Exhibits

Permanent Exhibits:Our permanent exhibit galleries are located on the first and second floors of the museum. Our permanent exhibits focus on railroad history with an emphasis on the Santa Fe and railroads in Texas. We also have a changing exhibit gallery, with new exhibits every 2 to 3 months. Our temporary exhibits explore general topics in U.S. history, as well as railroad history.

 Temporary Exhibit:


One Half the People: Advancing Equality for Women   

National Archives
June 16 - August 18
Women Marines salvage parts that can be repaired, May 1945
Women Marines salvage parts that can be repaired, May 1945
National Archives, Records of the Women’s Bureau World War II created unprecedented opportunities for women to work or secure better jobs. More than 5 million women entered the workforce and served in uniform at home & abroad to fill the considerable number of positions required to support the war effort

When our Constitution was written, it was silent on women. Excluded from most of the rights and privileges of citizenship women operated in limited and rigid roles while enslaved women were excluded from all. Yet women have actively participated as citizens —organizing, marching, petitioning—since the founding of our country. Sometimes quietly, and sometimes with a roar, women’s roles and the opening words of the Constitution “We, the People” have been redefined. In commemoration of the 100th anniversary of the 19th amendment, “One Half of the People” explores the stories of women’s struggles to achieve full citizenship. From the decades-long campaign for voting rights to expanding social and economic equality through legislation, see how those before us obtained the rights and privileges of citizenship promised to women today.

One-Half of the People: Advancing Equality for Women was created by the National Archives and Records Administration, Washington, DC, and is traveled by the National Archives Traveling Exhibits Service (NATES).
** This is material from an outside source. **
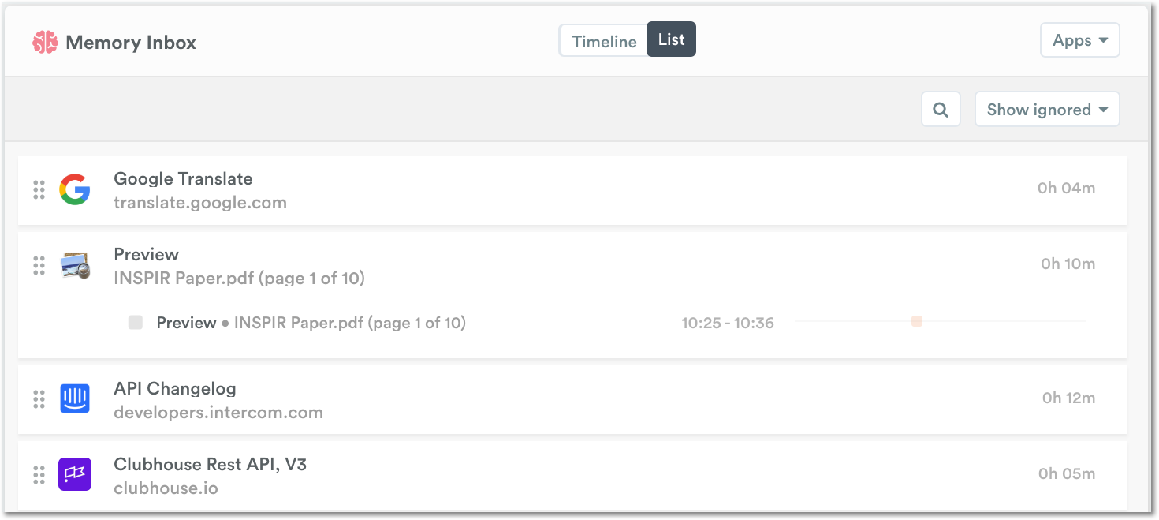The height and width of the screenshot is (520, 1159).
Task: Expand the Google Translate memory row
Action: (572, 190)
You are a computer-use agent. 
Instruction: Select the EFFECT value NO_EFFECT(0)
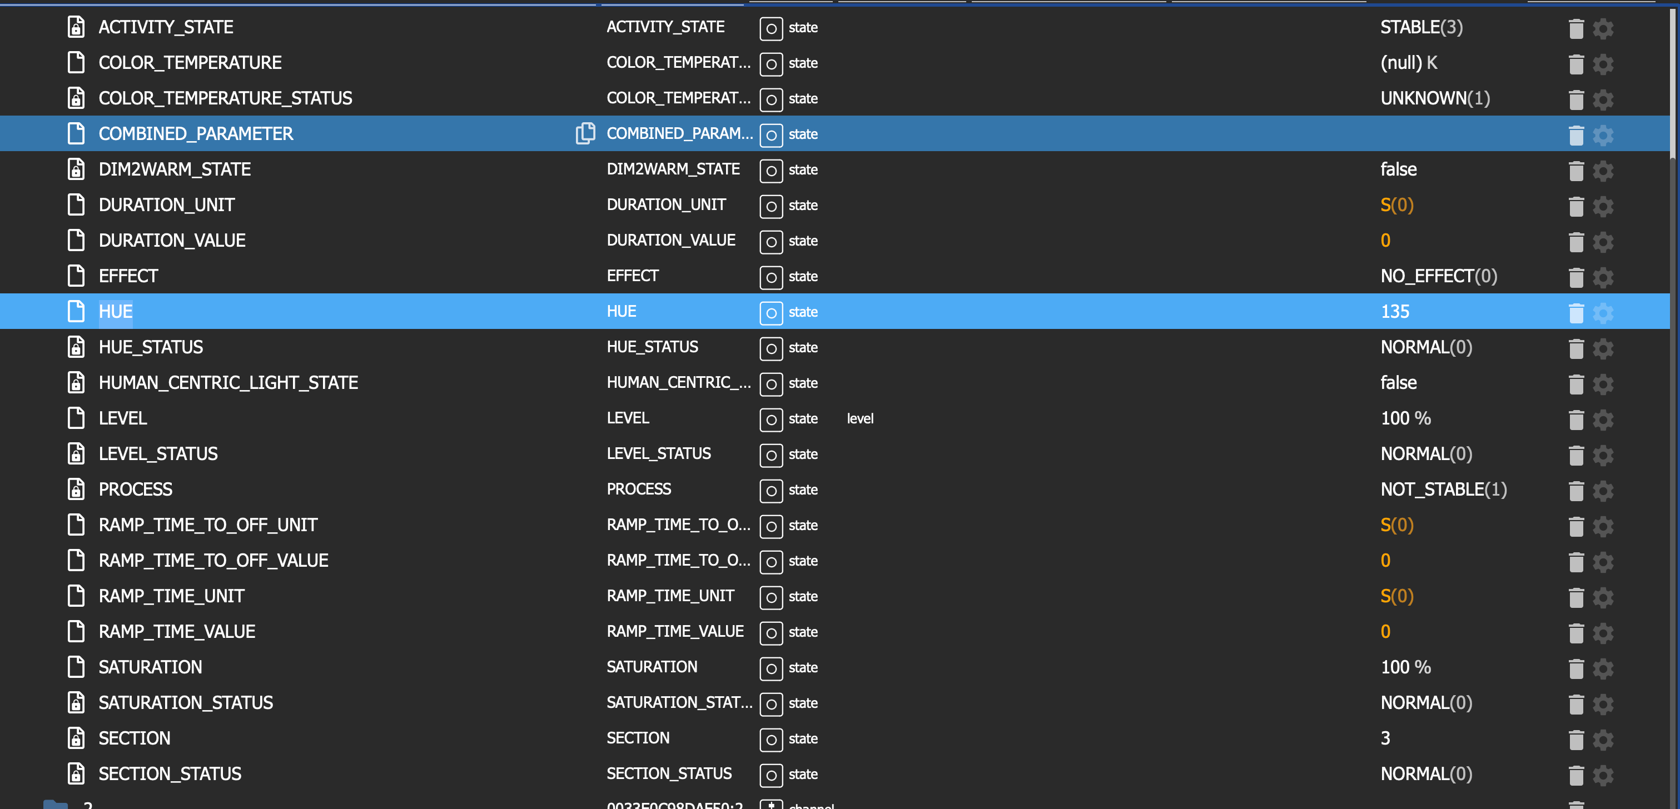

It is presented in part by Unilever, Pivotal Ventures, Carl M. Freeman Foundation in honor of Virginia Allen Freeman, AARP, and the National Archives Foundation. Additional support provided by AT&T, Facebook, and FedEx. For more information on this exhibit and companion projects at the National Archives,
visit www.archives.gov/women.

A Great Frontier Odyssey: Sketching the American West
Sept.5 - Nov. 7

This new traveling exhibit depicts the 1873 cross-country journey of Jules Tavernier & Paul Frenzeny – and, subsequently, late nineteenth-century America – through their engravings of the American West.

After the opening of the Transcontinental Railroad in 1869, the public clamored for images of the newly accessible American West. The Harper Brother’s publishing firm in New York sought to capitalize on this, and chose Jules Tavernier and Paul Frenzeny to provide images of the frontier. The intrepid men were skilled at depicting newsworthy places or events that favored the plight of the common man. Coupled with their artistic and journalistic talent and keen powers of observation, they were a powerful team; Tavernier created each engraving’s watercolor painting before handing it off to Frenzeny, who added newsworthy details and drew the scene in pencil on wood blocks.

The prints in this exhibit trace the artists’ journey to San Francisco, where both men initially settled in 1874 and became an important part of the city’s art life. From there, Tavernier traveled down the coast to visit the Monterey Peninsula and before long opened the town’s first professional art studio. He returned to San Francisco four years later, but his insatiable appetite for adventure eventually led him to Hawaii. After spending time in Monterey to refine his skills as a watercolorist, Paul Frenzeny resumed his career as a special correspondent in New York, and became an illustrator of choice for Western Adventure stories and for such famous novels as Anna Karenina and the Jungle Book. He also worked as a rider in Buffalo Bill’s Wild West show in London, where he spent the rest of his life. 

Facing the Inferno: The Wildfire Photography of Kari Greer
Nov. 20, 2021-Jan. 15, 2022

Wildfires are directly affecting more and more of the population. Smoke from these fires have national impact, with the effects of global warming increasing all of this even more. Nationally, the fire season now extends almost year-round. This exhibit has been curated to grab audience attention immediately, then hold it through the power of the images and the importance of the accompanying information. Facing the inferno is the ideal bridge for conversations between the arts & humanities and the sciences.